▶ _OEFENREEKS_
a. Welke twee periodes noemt de Nationale Bank in de brontekst over begrotingssanering als Belgische ervaring?
b. Waarom laten de financiële markten de politici volgens de brontekst over begrotingssanering geen hoekje meer om te schuilen?
c. Zet de brontekst over begrotingssanering voort vanaf de laatste zin.

▶ _BRONTEKST_
=======
Snoeien om te kunnen bloeien

Afslanken, afslanken en nog eens afslanken… En dat voor jaren aan een stuk. Westerse regeringen hebben niet meteen leuke vooruitzichten. Maar landen die op een verstandige manier snoeien in hun begroting, geven hun economie nieuwe bloeikansen. Succesvol saneren, tovert een hakbijl om in een hefboom.

België als stichtend voorbeeld voor de wereld. België als baken van hoop voor Griekenland of Spanje. België als rustbrenger op de financiële markten. Te gek voor woorden? Toch niet.

Wat België in de jaren tachtig en negentig voor elkaar kreeg, is hoopgevend. Wat deed België toen: hard besparen en saneren. Wat was het effect op de groei? Amper te merken, want België hobbelde mee op de internationale conjunctuurgolven. Als dat geen geruststelling is.

“In een kleine open economie die gebukt gaat onder een zware schuldenlast, verzwakt een sanering van de begroting niet noodzakelijk de groei. Dat leert de Belgische ervaring in de jaren 1984-1990 en 1994-2000”, schreef de Nationale Bank in haar jongste jaarverslag.

De financiële markten hebben dat verslag niet gelezen. Ze zijn zenuwachtig over de hoge schuldenlast en ze zijn zenuwachtig over de besparingsprogramma’s die nu overal op het getouw worden gezet. Ze zouden het herstel wel eens kunnen fnuiken. In deze gemoedsgesteldheid laten de markten de politici geen hoekje meer om te schuilen. Ze worden aangepakt als ze niet besparen en ze worden aangepakt als ze wel besparen.

We are damned if we do, and damned if we don’t“, zei de Amerikaanse econoom Nouriel Roubini vorige week op de zakenzender CNBC. Dat de markten hun reddende overheden bedanken door hen een crashdieet op te leggen, smaakt heel bitter van Athene tot Berlijn. Politici nemen ‘wraak’ door de bewegingsvrijheid van de financiële sector te kortwieken.
=======
▶ _AANGELEVERD MATERIAAL_
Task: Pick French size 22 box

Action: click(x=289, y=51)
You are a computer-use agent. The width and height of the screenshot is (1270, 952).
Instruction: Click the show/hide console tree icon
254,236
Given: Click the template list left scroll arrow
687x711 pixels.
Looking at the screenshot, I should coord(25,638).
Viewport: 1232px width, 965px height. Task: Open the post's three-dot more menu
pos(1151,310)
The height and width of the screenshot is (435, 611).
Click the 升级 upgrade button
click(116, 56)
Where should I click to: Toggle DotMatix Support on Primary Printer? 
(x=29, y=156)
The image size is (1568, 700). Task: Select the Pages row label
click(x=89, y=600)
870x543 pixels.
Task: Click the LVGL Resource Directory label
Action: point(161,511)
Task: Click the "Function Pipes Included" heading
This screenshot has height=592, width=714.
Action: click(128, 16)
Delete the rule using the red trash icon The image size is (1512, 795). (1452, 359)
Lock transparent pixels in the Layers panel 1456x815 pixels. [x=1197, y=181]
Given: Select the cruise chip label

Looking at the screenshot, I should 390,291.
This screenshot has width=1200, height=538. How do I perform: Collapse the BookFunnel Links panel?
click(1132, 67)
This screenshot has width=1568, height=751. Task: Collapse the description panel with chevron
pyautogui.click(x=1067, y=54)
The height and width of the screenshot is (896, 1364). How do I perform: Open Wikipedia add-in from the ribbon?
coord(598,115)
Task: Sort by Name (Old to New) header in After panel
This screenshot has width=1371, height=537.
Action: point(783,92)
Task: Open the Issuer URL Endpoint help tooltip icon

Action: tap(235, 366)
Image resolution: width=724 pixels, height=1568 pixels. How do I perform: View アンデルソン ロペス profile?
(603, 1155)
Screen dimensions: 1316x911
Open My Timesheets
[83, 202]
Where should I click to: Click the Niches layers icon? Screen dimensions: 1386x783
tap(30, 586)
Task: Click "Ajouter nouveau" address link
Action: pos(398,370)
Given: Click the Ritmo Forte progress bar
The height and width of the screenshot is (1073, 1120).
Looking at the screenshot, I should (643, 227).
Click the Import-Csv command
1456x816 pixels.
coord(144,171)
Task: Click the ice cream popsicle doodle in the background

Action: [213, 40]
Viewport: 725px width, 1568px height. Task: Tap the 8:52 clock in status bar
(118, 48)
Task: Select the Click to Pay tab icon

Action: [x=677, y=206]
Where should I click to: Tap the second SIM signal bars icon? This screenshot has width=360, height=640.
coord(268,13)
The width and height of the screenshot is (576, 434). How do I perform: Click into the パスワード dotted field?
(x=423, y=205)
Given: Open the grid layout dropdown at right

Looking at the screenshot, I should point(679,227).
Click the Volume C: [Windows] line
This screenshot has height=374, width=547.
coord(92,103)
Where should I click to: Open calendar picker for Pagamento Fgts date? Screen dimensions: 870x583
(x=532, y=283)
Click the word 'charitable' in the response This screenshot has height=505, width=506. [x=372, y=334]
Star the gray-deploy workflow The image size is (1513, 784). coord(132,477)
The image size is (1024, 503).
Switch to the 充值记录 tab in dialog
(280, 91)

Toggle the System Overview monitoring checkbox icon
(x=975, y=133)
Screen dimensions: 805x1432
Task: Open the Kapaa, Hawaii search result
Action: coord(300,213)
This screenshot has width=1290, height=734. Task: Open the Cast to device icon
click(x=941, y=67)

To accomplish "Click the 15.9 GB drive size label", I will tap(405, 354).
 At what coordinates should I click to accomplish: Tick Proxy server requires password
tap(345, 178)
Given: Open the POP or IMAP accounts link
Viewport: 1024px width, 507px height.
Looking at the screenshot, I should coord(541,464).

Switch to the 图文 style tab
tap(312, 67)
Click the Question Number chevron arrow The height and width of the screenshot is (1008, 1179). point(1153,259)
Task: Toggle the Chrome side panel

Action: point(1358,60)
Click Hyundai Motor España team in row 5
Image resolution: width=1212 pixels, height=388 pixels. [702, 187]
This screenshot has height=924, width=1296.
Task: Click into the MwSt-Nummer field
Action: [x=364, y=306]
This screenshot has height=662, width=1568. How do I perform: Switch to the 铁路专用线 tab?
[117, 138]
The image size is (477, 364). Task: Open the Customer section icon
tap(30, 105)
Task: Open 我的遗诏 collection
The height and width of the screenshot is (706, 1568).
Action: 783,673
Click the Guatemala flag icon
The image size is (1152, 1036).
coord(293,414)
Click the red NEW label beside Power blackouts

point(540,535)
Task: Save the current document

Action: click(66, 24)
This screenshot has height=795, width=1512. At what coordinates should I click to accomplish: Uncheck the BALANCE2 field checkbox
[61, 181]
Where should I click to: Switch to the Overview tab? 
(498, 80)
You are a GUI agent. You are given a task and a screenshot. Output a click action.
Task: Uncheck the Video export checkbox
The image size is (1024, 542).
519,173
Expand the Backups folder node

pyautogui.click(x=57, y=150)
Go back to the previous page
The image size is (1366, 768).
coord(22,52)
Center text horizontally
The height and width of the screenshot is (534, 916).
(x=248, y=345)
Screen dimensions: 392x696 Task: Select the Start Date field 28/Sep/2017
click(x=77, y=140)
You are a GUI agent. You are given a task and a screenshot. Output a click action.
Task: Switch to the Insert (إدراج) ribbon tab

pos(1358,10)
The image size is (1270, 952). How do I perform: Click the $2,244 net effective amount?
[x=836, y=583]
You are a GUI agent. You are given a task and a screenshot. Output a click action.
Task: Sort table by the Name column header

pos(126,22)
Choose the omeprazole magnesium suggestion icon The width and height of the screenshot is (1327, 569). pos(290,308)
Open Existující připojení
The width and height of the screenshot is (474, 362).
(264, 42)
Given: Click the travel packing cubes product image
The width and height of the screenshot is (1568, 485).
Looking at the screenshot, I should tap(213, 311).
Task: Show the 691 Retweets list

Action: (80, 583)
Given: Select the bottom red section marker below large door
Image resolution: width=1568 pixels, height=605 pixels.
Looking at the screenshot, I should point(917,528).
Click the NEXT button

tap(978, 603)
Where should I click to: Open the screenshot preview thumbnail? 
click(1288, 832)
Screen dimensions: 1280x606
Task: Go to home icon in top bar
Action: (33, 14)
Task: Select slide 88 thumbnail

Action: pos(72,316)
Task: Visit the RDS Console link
=======
▶ _ANTWOORDEN_
a. De jaren 1984-1990 en 1994-2000.

b. De markten zijn zenuwachtig over de hoge schuldenlast, maar ook over de besparingsprogramma's die overal worden opgezet, omdat die het herstel zouden kunnen fnuiken. Daardoor worden politici aangepakt als ze niet besparen én als ze wel besparen.

c.
De markten weten nochtans heel goed dat een afslankingskuur de economie deugd kan doen. “Meestal ontvangen de markten een sanering van de overheidsfinanciën positief, precies omdat lagere tekorten zorgen voor een lagere rente, wat de economie een boost geeft. Op korte termijn kan de groei een tik krijgen als het mes diep moet snijden en als er nog twijfel is over de vastberadenheid van de regeringen. Maar eens de sanering geloofwaardig wordt, overweegt het effect van lagere rentevoeten”, zegt William De Vijlder, hoofdstrateeg van BNP Paribas Investments.

Als de markten, zoals de voorbije weken, kampen met een vertrouwenscrisis, negeren ze het goede nieuws. “De markten zijn nu bezorgd dat besparingen de groei onderuithalen en ze zijn blind voor de positieve effecten, zeker op lange termijn, als de overheden hun schuldenlast verlagen. Maar die bonus valt nu niet te berekenen en ligt daarom niet op de tafel.

De angst voor een groeivertraging of nieuwe recessie is echter overdreven. Er is geen duidelijk verband tussen economische groei en een restrictief fiscaal beleid. We achten het daarom best mogelijk dat Griekenland, Portugal, Ierland en Spanje perfect in staat zijn om hun schulden netjes af te lossen”, zegt Frédéric Buzaré, hoofd aandelenbeheer van Dexia Asset Management.

Als u de regering doorziet

Net zoals er in een tuin af en toe eens flink gesnoeid moet worden om nieuwe bloei mogelijk te maken, moeten overheidsfinanciën geregeld opgeschoond worden om de economie een zetje te geven. “Er zijn minstens zeven voorbeelden in Europa in de voorbije 30 jaar, waarbij zware saneringen (het begrotingssaldo verbeterde met meer dan 10 procent van het bbp) hand in hand gingen met stijgende groei”, zegt Buzaré.

Hoe dat mogelijk is? Ten eerste hebben kleinere en heel open economieën, zoals de Belgische, niet zo veel last van interne besparingen. Een daling van de binnenlandse vraag vertaalt zich vooral in een dalende invoer en het zijn dus vooral buitenlandse leveranciers die moeten vloeken als de Belgische regering aan het saneren slaat. We gooien het snoeiafval gewoon over het hek, in de tuin van de buurman.

Om dezelfde reden heeft een expansief begrotingsbeleid weinig nut in België. Dat is stoken met de ramen open. De zaak ligt moeilijker voor relatief gesloten economieën, zoals de Griekse, Portugese en ook Spaanse economie. Het geld dat de overheid niet langer in de economie pompt, kan er wel voor enige vertraging van de economische activiteit zorgen. Maar besparingen kunnen vooral pijn doen als ze de ‘moraal’ van de bevolking ondermijnen en dus het vertrouwen onderuithalen. Het verschil tussen een groeivertraging en een recessie zit vaak tussen de oren van gezinnen en ondernemers.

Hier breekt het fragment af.